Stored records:
::::::

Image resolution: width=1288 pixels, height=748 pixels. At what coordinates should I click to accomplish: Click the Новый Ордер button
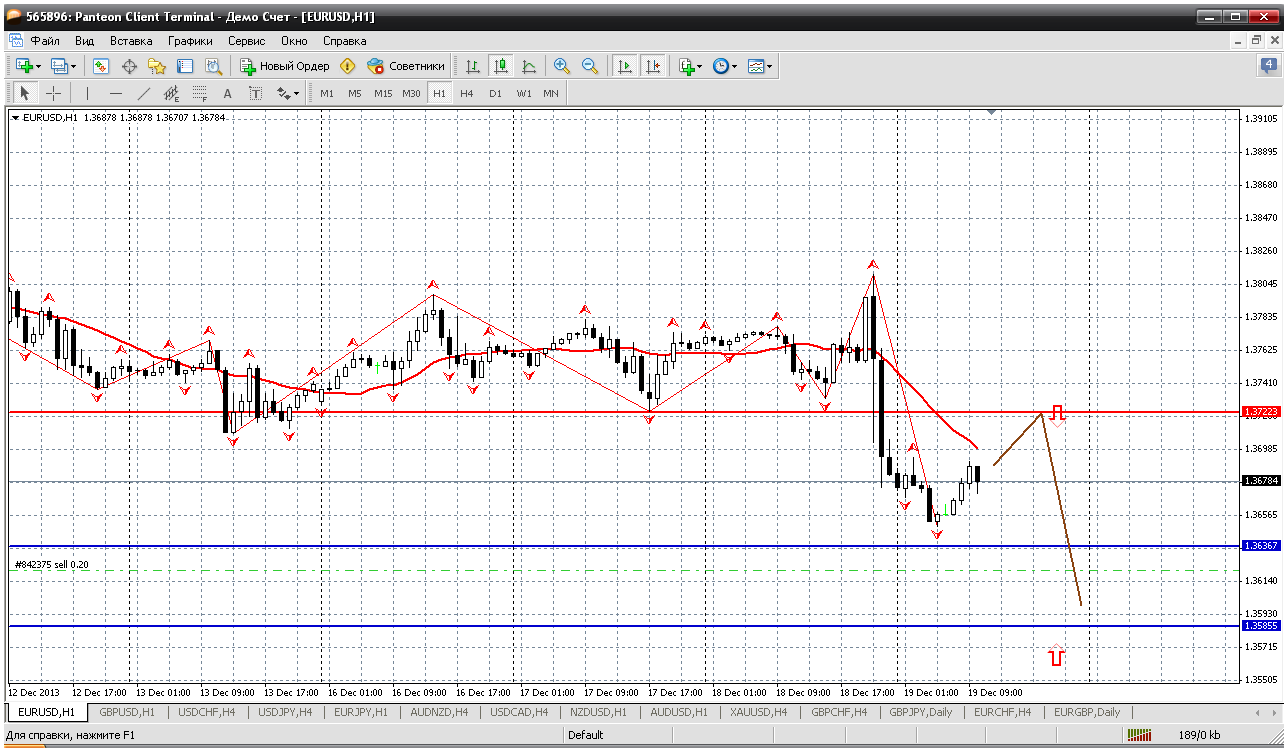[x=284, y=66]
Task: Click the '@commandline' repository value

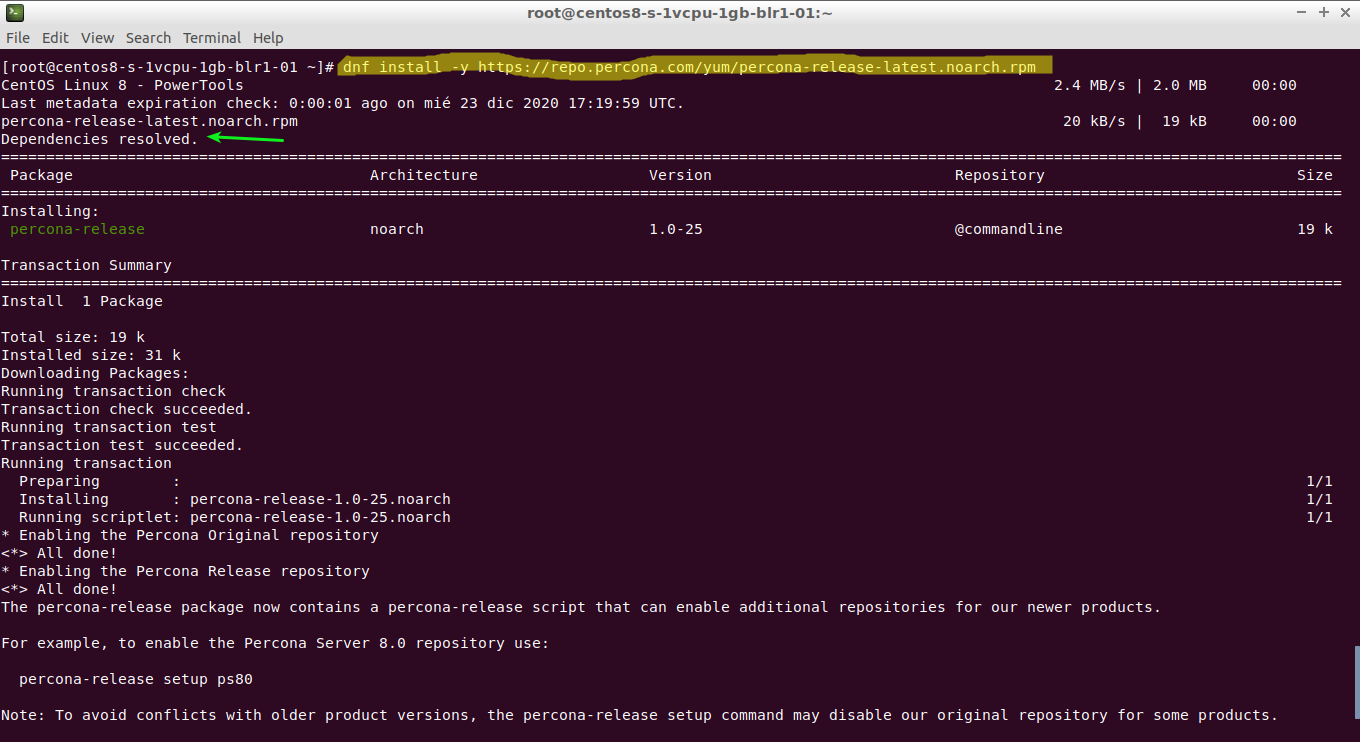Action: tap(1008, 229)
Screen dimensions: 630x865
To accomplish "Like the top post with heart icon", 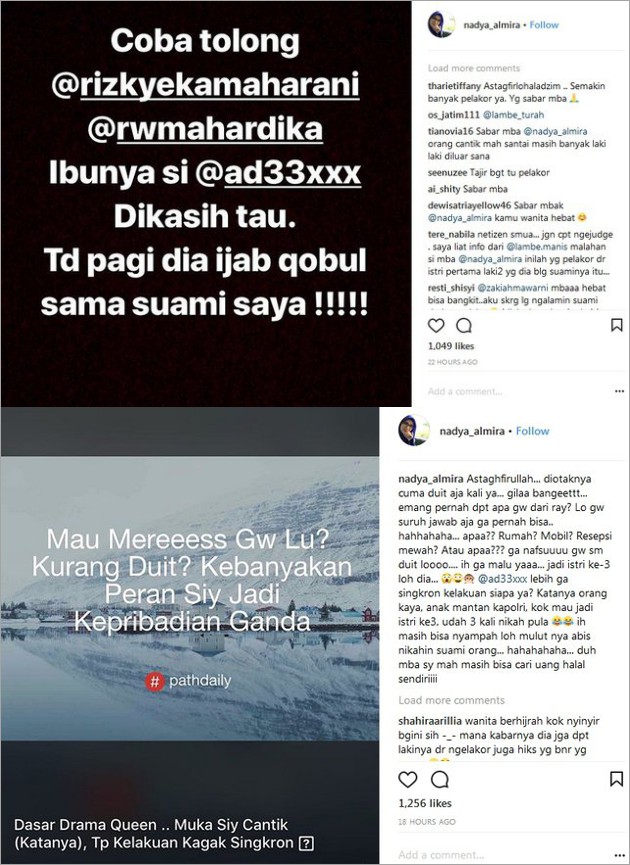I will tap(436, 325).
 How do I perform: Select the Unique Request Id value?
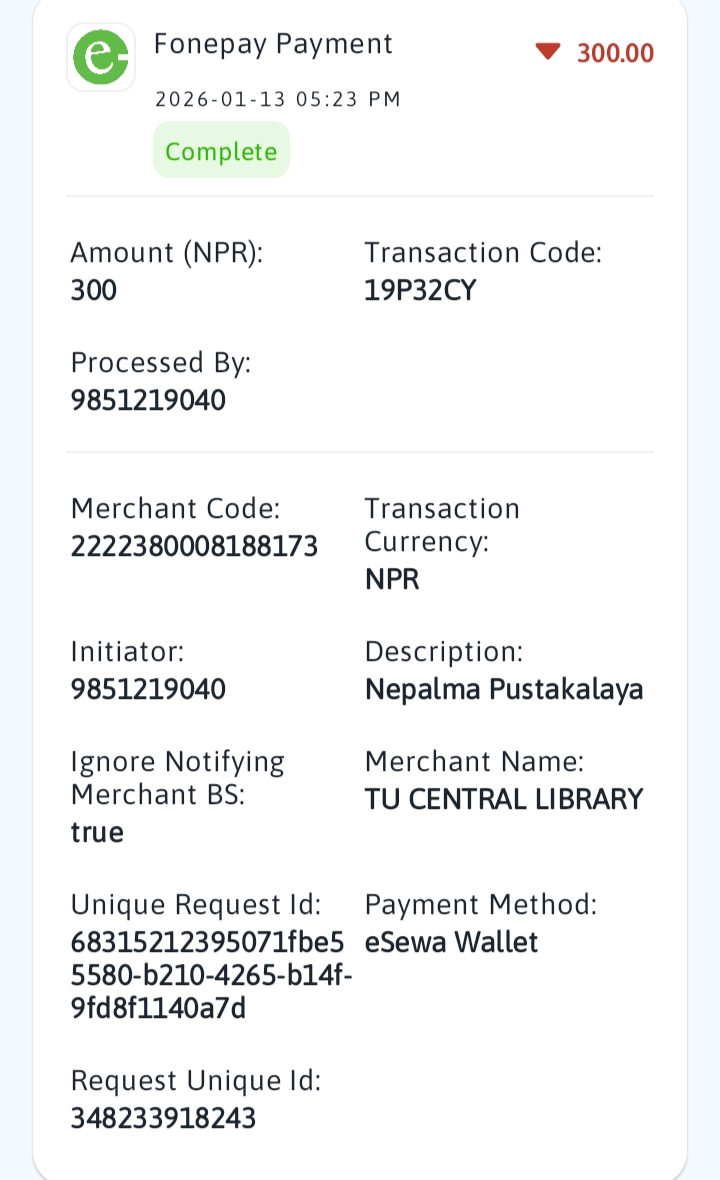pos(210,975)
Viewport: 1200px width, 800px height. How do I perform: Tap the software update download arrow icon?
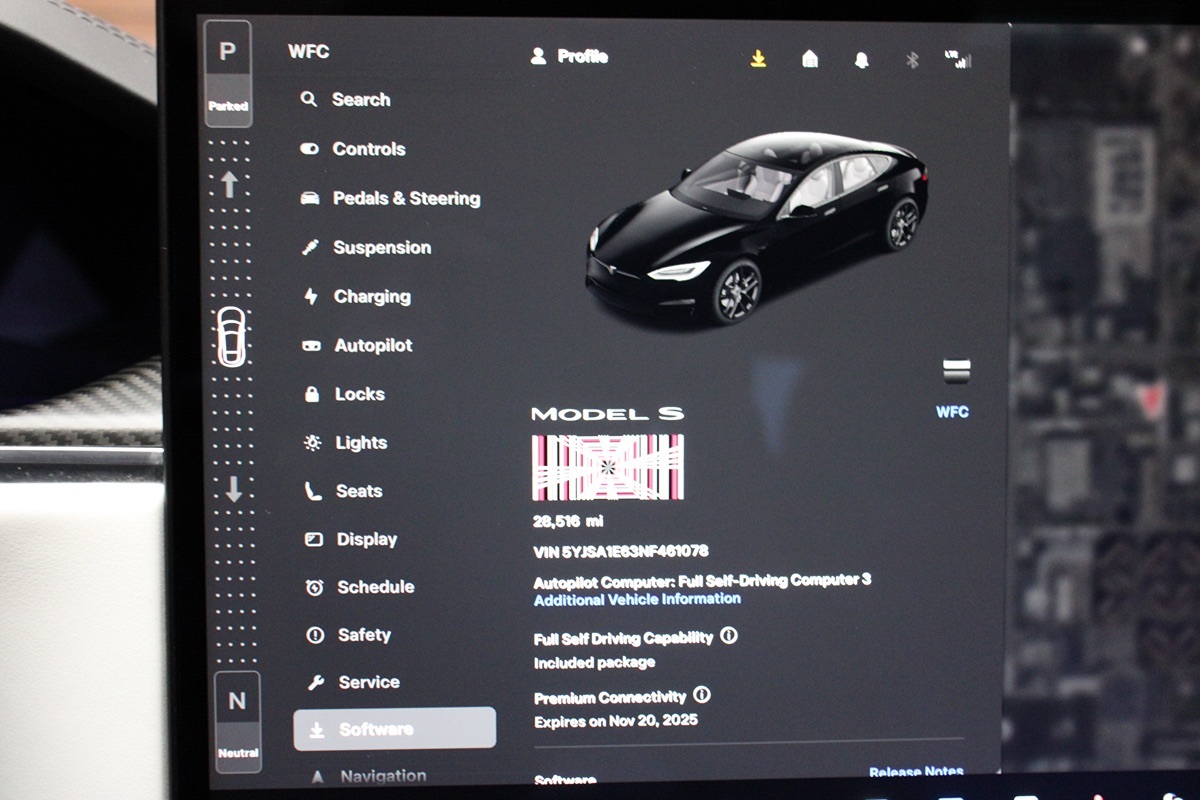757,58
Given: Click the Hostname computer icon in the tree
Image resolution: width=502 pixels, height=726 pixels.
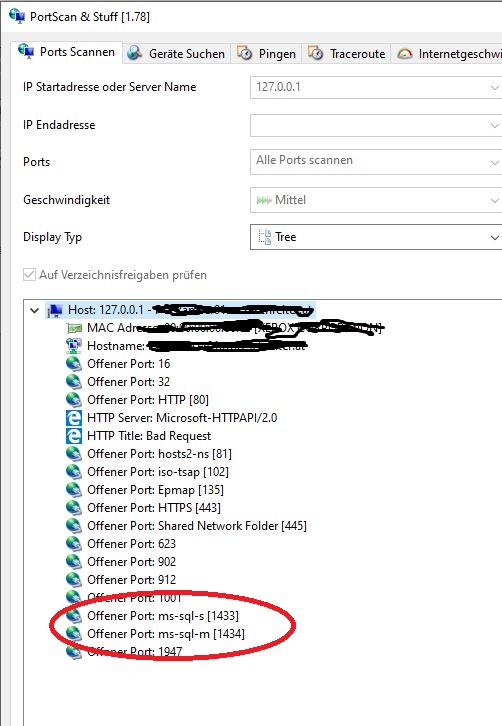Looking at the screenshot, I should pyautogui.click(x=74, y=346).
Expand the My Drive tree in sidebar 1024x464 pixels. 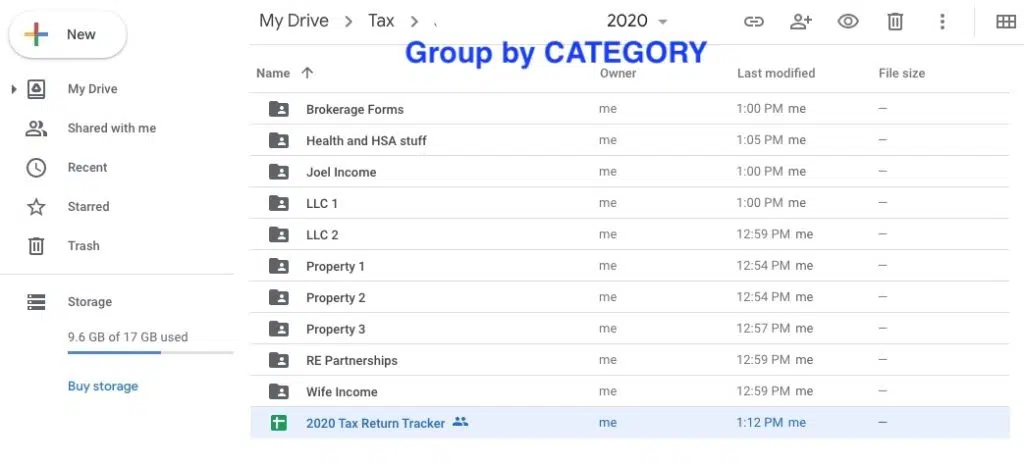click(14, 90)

::::::

Requirement:
Starting with the first line of the data above and ending with the line containing "Screen dimensions: 630x865", please restate every line exactly, leaving images out.

Output:
Image resolution: width=1288 pixels, height=748 pixels. At what coordinates should I click to accomplish: Click the Новый Ордер button
[x=284, y=66]
Task: Click the '@commandline' repository value

Action: tap(1008, 229)
Screen dimensions: 630x865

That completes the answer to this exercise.